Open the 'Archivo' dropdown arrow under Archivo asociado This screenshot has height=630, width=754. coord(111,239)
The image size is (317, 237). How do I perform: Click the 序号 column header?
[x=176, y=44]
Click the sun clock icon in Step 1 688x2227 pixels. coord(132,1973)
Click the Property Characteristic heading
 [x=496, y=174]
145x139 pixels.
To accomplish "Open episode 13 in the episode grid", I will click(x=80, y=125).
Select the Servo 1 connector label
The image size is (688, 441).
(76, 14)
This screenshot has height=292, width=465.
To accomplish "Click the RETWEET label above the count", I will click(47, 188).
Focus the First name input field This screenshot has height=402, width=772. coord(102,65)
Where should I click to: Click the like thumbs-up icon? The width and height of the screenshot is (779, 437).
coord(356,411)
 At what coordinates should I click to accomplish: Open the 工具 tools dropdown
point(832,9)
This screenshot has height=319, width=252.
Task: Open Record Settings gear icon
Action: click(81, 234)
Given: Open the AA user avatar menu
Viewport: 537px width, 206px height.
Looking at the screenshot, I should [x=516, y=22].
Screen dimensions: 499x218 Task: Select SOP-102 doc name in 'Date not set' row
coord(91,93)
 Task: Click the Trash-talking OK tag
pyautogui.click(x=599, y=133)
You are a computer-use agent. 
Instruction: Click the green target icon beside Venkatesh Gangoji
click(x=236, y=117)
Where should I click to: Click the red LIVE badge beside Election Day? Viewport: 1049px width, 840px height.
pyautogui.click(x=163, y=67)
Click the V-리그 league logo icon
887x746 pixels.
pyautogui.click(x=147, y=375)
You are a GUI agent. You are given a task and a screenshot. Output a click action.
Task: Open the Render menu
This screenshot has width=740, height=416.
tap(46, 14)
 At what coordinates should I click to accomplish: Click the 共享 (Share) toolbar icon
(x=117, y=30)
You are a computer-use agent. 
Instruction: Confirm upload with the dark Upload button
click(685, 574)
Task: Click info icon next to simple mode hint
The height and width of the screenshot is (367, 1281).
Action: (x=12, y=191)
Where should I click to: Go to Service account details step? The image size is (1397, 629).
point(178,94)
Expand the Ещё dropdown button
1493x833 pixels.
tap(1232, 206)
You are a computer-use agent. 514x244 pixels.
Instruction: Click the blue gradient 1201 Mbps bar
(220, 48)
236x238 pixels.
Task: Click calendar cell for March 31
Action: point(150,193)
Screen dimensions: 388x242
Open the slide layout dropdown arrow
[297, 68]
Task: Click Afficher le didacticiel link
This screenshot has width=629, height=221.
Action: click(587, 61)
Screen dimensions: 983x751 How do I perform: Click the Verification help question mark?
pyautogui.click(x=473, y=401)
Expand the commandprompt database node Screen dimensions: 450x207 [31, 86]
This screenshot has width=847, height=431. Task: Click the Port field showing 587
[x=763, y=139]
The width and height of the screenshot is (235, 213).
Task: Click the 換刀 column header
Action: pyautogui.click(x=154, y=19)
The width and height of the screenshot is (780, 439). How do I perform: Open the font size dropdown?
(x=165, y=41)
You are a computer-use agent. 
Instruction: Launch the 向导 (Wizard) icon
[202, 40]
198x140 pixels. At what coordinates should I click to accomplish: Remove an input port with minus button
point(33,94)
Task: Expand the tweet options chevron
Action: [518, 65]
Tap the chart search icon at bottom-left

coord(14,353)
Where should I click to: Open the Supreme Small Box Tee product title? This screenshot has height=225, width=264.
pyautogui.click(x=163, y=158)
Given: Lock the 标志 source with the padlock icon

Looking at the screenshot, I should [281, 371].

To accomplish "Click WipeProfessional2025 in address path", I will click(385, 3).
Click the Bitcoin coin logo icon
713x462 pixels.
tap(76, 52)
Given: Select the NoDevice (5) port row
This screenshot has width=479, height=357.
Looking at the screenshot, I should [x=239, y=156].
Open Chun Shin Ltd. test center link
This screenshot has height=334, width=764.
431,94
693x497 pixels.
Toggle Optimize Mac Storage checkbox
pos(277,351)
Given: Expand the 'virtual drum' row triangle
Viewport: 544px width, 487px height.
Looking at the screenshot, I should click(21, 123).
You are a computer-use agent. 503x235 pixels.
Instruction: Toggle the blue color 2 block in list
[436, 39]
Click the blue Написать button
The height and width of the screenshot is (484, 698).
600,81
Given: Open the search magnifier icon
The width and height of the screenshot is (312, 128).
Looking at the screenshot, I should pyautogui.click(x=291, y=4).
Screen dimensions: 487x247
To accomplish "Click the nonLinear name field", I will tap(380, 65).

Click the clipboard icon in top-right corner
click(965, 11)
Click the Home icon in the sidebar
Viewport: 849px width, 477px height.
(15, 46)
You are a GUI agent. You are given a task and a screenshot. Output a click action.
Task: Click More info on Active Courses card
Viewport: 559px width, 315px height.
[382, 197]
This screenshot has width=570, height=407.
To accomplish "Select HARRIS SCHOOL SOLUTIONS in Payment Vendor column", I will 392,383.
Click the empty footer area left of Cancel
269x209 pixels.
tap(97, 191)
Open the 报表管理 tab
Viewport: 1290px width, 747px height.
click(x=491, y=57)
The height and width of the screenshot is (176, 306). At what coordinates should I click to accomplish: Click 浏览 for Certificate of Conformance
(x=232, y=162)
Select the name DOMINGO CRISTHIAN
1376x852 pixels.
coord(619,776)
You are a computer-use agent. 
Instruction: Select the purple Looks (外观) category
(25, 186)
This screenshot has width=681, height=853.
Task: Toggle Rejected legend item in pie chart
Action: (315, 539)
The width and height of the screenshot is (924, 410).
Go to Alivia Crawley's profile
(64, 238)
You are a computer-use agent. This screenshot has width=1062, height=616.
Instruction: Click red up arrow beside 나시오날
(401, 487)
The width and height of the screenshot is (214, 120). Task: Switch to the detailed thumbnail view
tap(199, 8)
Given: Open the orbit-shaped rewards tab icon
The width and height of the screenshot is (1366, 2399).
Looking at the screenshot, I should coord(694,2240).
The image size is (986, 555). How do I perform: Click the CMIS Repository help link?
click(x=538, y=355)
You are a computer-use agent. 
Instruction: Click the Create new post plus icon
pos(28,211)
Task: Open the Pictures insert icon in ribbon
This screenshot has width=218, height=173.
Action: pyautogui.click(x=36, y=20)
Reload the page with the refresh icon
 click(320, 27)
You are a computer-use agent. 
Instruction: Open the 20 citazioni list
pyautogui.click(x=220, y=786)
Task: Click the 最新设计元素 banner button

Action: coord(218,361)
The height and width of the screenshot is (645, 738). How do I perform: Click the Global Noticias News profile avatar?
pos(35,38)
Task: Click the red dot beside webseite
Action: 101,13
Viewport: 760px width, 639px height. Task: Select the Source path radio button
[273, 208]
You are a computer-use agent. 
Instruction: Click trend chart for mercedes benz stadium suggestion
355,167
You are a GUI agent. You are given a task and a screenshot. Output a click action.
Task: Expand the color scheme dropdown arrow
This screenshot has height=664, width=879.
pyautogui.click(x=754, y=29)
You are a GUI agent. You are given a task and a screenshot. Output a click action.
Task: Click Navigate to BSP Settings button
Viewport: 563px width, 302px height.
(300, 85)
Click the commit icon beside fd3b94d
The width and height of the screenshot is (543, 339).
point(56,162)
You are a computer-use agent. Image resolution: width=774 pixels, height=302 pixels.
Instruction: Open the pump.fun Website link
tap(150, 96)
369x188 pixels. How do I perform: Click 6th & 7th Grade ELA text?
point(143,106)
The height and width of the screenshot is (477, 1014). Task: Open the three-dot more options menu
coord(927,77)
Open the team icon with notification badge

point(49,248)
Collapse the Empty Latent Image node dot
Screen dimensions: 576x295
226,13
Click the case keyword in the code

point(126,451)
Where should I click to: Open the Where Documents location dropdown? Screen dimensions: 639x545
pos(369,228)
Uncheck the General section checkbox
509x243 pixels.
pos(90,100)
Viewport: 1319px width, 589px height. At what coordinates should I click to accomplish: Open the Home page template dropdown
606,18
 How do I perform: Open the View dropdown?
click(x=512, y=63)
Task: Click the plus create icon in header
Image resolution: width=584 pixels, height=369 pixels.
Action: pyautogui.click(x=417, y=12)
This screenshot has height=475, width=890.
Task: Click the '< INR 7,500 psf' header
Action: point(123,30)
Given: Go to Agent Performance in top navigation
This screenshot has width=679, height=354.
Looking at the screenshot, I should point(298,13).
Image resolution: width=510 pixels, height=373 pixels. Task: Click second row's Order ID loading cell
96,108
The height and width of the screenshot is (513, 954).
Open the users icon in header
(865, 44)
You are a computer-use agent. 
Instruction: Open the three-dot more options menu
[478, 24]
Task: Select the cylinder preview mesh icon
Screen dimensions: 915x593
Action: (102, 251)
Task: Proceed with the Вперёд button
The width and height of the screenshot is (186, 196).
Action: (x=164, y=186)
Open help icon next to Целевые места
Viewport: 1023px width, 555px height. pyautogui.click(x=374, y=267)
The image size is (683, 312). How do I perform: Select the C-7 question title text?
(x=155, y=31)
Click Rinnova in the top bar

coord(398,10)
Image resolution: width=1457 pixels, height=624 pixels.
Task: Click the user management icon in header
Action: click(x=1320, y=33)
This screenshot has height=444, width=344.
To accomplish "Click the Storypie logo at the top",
----
▸ **YOUR GOAL**: For the material above, count the lines where the string "info" appears and reply with the count only.

▸ **WRITTEN ANSWER**: 2